AccueilNuméros des NCSNo. 19 - Hiver 2018Canada-Québec : comment penser la convergence des gauches ?

Canada-Québec : comment penser la convergence des gauches ?

Avec Andrea Levy, Richard Fidler, Corvin Russel et André Frappier

 

Les travailleuses et les travailleurs, comme les mouvements progressistes et les syndicats, sont confrontés à l’État canadien et à ses agences qui servent à structurer et à institutionnaliser la domination du capitalisme sur le pays. Si les gauches du Québec et du Canada anglais s’entendent pour reconnaître cette réalité, les approches des dernières décennies n’ont pas permis de dépasser l’isolement dans lequel chacune a envisagé son action et même sa réflexion politique et stratégique. D’un côté, le mouvement national québécois a ébranlé les fondements de l’État canadien ; de l’autre, la gauche du Canada a eu une nette propension à s’identifier à cet État comme l’armature de sa résistance contre l’impérialisme américain. Alors que la montée populaire au Québec menaçait l’État du capitalisme au Canada, la gauche canadienne conférait à cet État un rôle central. S’il est vrai que depuis quelque temps un esprit critique face à l’État canadien apparaît dans la gauche canadienne, les ponts sont toujours peu développés. Cela dit, il est vrai que d’un côté comme de l’autre, on ressent davantage le besoin d’une réflexion conjointe et d’une coordination dans l’action, face à la montée de l’extrême droite, l’hégémonie politique et idéologique du néolibéralisme, les reculs sociaux multiples qui incitent à l’unité, aux rencontres et au travail en commun.

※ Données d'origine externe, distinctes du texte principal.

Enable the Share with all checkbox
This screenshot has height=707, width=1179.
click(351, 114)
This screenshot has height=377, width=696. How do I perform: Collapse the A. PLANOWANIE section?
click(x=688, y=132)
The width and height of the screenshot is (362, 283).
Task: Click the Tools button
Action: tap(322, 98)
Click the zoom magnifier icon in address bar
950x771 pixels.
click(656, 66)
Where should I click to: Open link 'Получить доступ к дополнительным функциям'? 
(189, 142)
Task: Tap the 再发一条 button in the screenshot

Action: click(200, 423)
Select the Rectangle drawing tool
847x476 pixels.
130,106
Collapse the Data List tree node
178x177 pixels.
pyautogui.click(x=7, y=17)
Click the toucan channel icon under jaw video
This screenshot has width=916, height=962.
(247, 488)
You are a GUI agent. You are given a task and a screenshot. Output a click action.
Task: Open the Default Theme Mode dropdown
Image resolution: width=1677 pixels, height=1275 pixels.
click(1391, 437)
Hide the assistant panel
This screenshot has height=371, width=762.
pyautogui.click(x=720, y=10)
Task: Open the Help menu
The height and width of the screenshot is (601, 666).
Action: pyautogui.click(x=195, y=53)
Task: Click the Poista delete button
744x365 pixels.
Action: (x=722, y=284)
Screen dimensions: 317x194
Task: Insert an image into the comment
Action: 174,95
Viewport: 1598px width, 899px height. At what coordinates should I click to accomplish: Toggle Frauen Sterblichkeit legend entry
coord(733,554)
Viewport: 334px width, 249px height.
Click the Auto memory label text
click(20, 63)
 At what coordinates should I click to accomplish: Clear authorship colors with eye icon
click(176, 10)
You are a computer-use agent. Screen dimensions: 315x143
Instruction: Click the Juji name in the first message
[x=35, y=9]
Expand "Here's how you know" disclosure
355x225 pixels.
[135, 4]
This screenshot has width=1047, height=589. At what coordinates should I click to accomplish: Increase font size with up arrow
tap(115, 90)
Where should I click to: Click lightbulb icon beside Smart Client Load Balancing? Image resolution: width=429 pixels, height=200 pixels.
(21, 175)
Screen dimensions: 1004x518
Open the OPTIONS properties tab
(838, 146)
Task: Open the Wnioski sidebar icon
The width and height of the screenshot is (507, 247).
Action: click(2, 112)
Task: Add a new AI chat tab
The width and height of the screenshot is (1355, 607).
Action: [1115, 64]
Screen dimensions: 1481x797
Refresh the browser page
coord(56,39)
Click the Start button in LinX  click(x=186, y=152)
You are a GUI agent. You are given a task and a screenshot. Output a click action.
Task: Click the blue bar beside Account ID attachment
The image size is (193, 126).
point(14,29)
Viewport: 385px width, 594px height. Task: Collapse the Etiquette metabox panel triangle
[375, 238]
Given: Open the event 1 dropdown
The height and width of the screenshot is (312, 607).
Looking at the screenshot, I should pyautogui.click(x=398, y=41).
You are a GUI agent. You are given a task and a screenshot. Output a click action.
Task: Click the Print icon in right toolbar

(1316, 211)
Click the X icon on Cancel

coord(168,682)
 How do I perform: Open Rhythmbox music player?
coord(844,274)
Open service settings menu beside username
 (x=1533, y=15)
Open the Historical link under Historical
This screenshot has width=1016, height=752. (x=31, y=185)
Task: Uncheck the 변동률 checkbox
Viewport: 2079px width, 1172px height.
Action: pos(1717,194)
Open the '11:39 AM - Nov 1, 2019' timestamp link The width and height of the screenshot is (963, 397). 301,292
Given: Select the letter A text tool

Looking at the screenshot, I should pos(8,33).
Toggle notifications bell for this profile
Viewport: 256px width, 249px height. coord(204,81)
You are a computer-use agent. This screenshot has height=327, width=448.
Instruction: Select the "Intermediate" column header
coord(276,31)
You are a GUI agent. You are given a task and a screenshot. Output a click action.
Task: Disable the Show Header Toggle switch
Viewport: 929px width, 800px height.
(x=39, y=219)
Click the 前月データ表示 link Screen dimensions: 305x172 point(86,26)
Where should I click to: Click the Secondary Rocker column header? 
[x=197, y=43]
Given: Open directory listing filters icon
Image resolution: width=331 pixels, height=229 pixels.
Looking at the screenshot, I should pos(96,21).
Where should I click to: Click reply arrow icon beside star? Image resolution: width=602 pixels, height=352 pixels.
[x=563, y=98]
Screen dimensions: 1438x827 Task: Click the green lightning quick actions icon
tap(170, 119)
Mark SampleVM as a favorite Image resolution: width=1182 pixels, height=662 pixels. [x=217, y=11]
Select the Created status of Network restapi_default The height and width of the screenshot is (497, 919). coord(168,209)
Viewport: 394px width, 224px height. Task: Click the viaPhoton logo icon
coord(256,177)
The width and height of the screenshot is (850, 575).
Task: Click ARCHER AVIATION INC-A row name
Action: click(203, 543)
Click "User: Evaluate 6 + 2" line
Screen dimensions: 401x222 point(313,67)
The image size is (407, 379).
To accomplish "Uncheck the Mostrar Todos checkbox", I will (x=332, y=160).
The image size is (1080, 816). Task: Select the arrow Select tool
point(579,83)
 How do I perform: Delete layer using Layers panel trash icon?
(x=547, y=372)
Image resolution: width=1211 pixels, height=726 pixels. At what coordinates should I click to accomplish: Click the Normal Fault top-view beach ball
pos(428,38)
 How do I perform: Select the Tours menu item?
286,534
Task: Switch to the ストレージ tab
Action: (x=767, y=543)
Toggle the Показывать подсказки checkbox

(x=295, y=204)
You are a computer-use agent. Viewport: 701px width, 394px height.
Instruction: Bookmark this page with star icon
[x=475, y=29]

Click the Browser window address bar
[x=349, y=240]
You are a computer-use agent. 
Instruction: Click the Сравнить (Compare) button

Cela dit, les difficultés héritées du passé sont profondes et remontent aux rapports d’inégalité étayés par l’histoire et l’architecture constitutionnelles. La gauche canadienne voit la question de la séparation du Québec comme un problème, alors qu’elle devrait être considérée positivement comme la clef du démantèlement de l’État canadien. Voilà pourquoi, d’ailleurs, la bourgeoisie au Québec, qu’elle soit de langue anglaise, française ou qu’elle soit étrangère, craint elle-même les effets d’un éventuel démantèlement de l’État au Canada. Il faut ajouter que la séparation du Québec pourrait contribuer à renforcer la position de la classe ouvrière au Canada vis-à-vis « sa » propre bourgeoisie.

La convergence entre les deux gauches aujourd’hui pourrait se réaliser autour de problèmes criants et concrets : dans la lutte contre les politiques d’austérité et les luttes pour sauver la planète, notamment. Un problème demeure néanmoins récurrent dans toutes les actions unissant les deux gauches. Lors des réunions syndicales pancanadiennes, par exemple, il est courant que la masse des délégué-e-s de langue anglaise ne prenne pas la peine d’utiliser l’équipement d’interprétation simultanée mis à sa disposition, de sorte que les interventions des francophones souvent ne comptent pas ou très peu… Autre problème : au Canada, la gauche est éclatée, ce qui rend abstraite l’idée de convergence. Des militantes et militants canadiens songent présentement néanmoins à surmonter ce problème de la dispersion.

Synthèse par Serge Denis[1]


 

Notes

  1. Andrea Levy est une chercheuse indépendante et rédactrice à Canadian Dimension. Richard Fidler anime le site Life on the left. Corvin Russel milite avec les mouvements autochtones en Ontario. André Frappier est responsable élu des communications à Québec solidaire. Serge Denis est professeur émérite en études politiques de l’Université d’Ottawa.